Nash’s open data philosophy stands in sharp contrast to the status quo in most local and state governments. They own huge datasets that the public has already paid for, then charge private individuals again when they request this data. This lack of access and proprietary data formats hinders innovation, innovation that can help public agencies to serve their constituencies while also lowering their costs in providing these services.

Nash’s message to the audience: “Push your elected officials and let them know open data is important. Ask your representatives in city governments to show up these kinds of conferences.”

Case Study: San Luis Obispo GIS

Michael Mottman with the San Luis Obispo Council of Governments (SLOCOG, the planning organization for SLO County), has been transcribing bike facility project geographical data into a central county database. The county has something like $100 million on their bike facility wishlist, but only $4 million to allocate toward these projects. Mottman wanted suggestions on how to present this data to the public to (1) determine how to prioritize the money and (2) gauge interest in a possible transportation tax for the county to fund these and other these transpo projects. In other words, what tools are available to help with project visualizations, to convert raw geographical data into human understandable drawings?

Damien Newton

Several people gave suggestions on specific software products they use to convert GIS shapefiles, but I told Mottman that the county should make the data available for free download and let SLO Bike members know it’s there so the cycling advocates can do the advocacy and let the public servants do their job more effectively.
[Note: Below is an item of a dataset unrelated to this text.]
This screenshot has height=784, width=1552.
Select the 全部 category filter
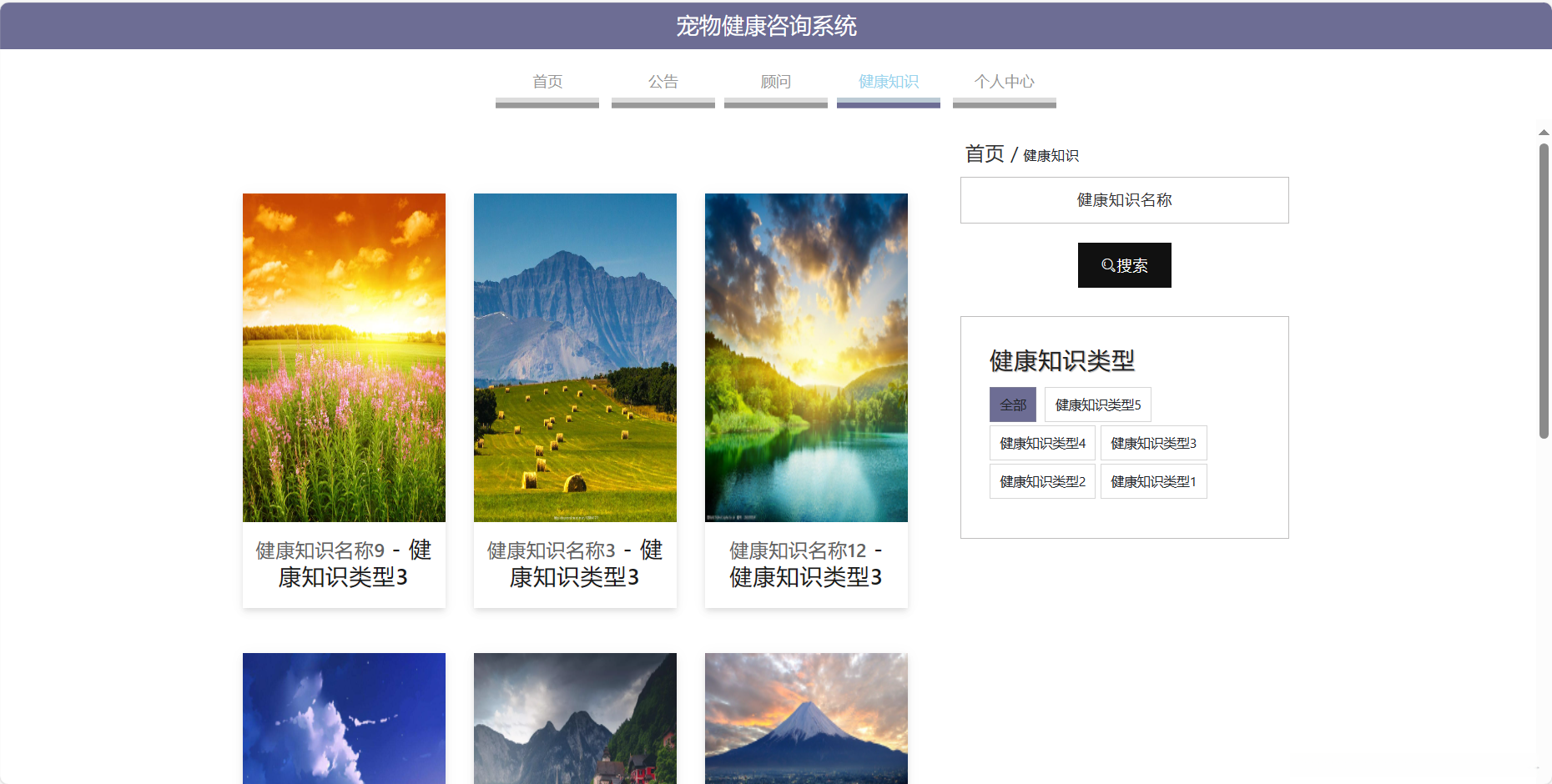[x=1012, y=404]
In 2003 I wrote a rudimentary bike routing application for Boulder County, Colorado. The county itself makes GIS shapefiles available for free download, but at the time all Boulder County cities charged for their bike path data, so I gave up on the project. Two years later, the city of Boulder spent $150,000 to develop their own bike routing application that only works within the city of Boulder. They could’ve had a county-wide app for free from me if only the data was free!
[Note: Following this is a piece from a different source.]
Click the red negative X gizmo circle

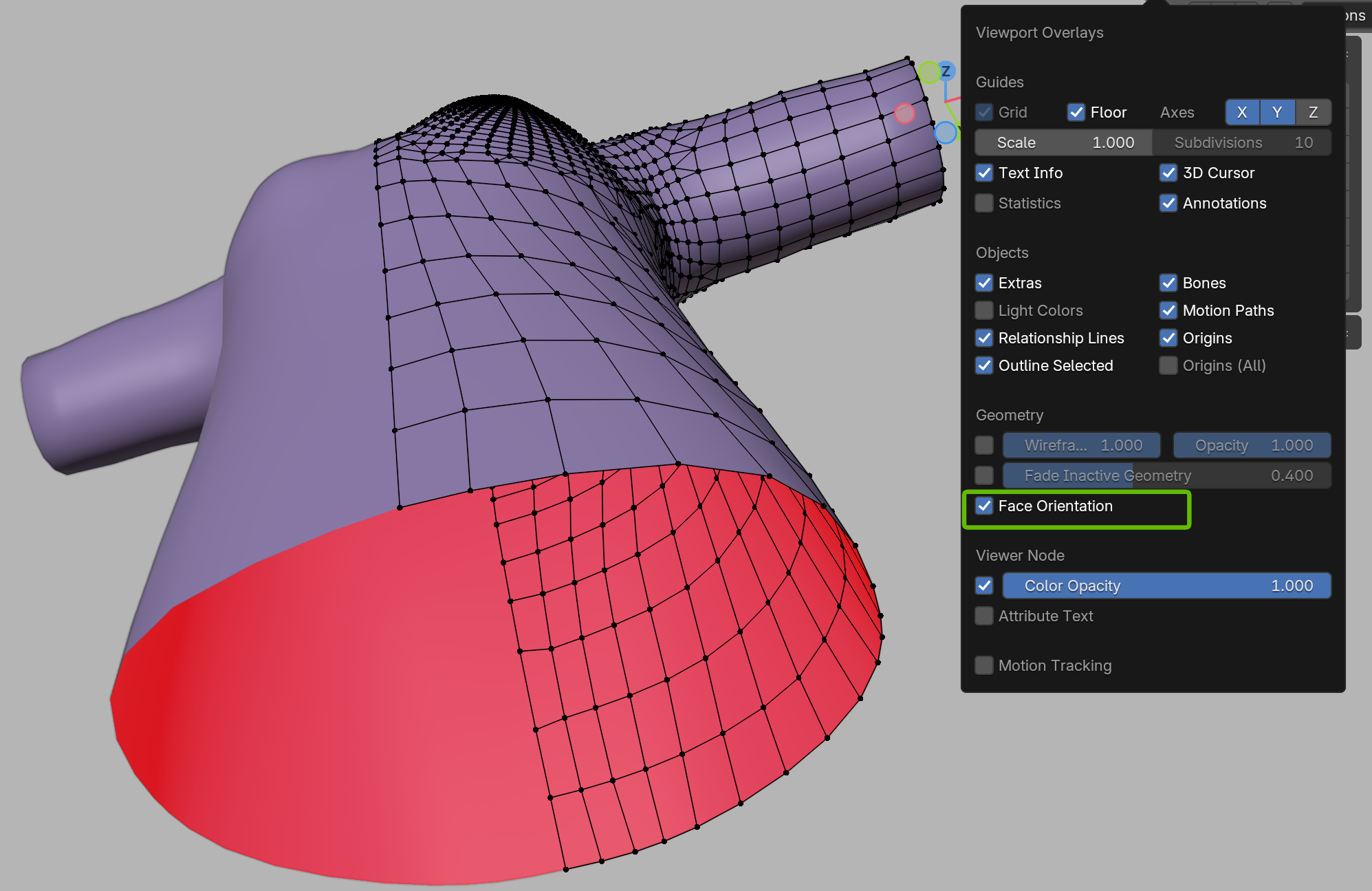pyautogui.click(x=904, y=114)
At the risk of snubbing some people…

I have much more to write, but in the meantime here’s a shoutout to the people I met at Transportation Conference West: Damien Newton of Streetsblog LA, Matt Nelson of California Streets, Steve Vance from Chicago, Claire Fliesler the Santa Cruz Metro intern who says she sees me on the bus all the time, Stephen Villavaso of the LA County Bike Coalition, Robin Urban Smith of Streetfilms, Tom Ayres of the East Bay Bicycle Coalition, Alison Cantor of Cascade Bicycle Coalition, Chris Smith with his Transit Appliance, Googler Erick Fischer who does those ultra cool Flickr visualizations and Andrew Casteel who’s working to “gamify public transit.”

Robin the videographer

Greetings to the swarms of engineers from Google who attended (and thanks for lunch as well!), Bing / Microsoft mapping product manager Maryam Gholami, Ian White (CEO of Urban Mapping) and Steven Coast (founder of the OpenStreetMap project and whose current project is Transit RSS, an effort to build an open transit specification so developers, agencies, and users can all use a common dataset for real time transit information. There’s much interest in this — currently, every agency has their poorly documented proprietary data formats that consumers (e.g. mobile apps that display train arrival times) must reverse engineer and then convert.

Hello also to familiar Bay Area bike people Jym Dyer and Carlos Babcock. Thank you especially to Tom for the shared ride to San Francisco.

Finally, howdy to Sabrina Merlo of OpenPlans who took and posted my photo to the Transportation Camp website.